=== Begin Enclosure ===

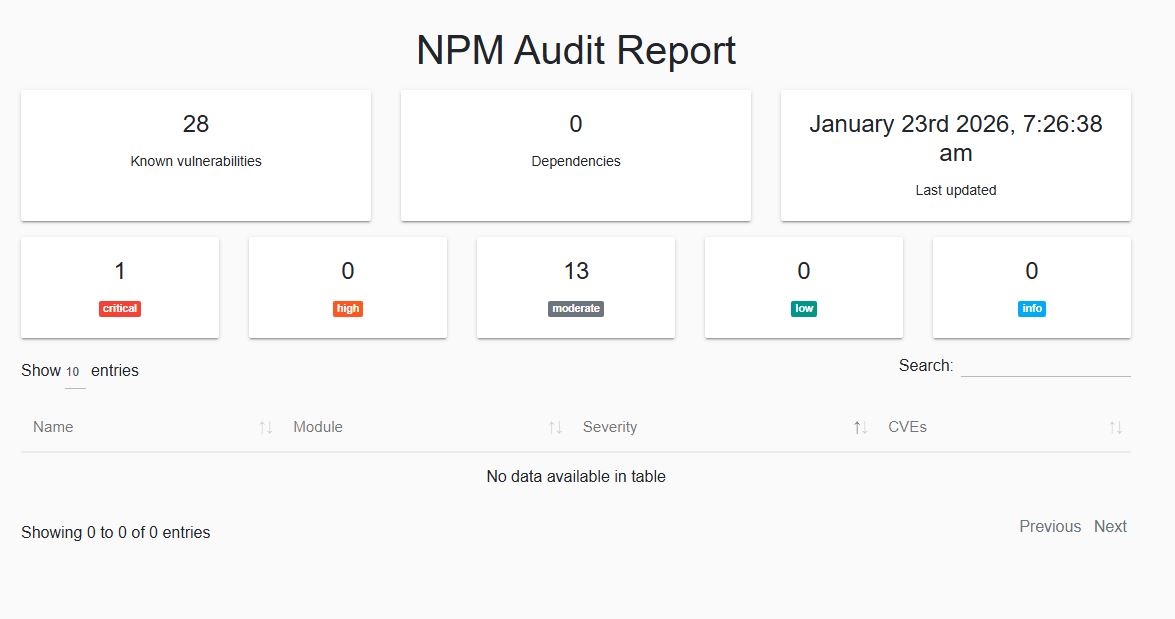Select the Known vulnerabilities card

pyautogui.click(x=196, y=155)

=== End Enclosure ===
=== Begin Enclosure ===

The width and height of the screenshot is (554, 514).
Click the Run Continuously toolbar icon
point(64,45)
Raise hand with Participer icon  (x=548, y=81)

=== End Enclosure ===

Problem details:
In the data above, retype exactly and only the lines between the one holding "Click the Run Continuously toolbar icon" and the one holding "Raise hand with", inclusive.

Answer space:
Click the Run Continuously toolbar icon
point(64,45)
Raise hand with Participer icon  (x=548, y=81)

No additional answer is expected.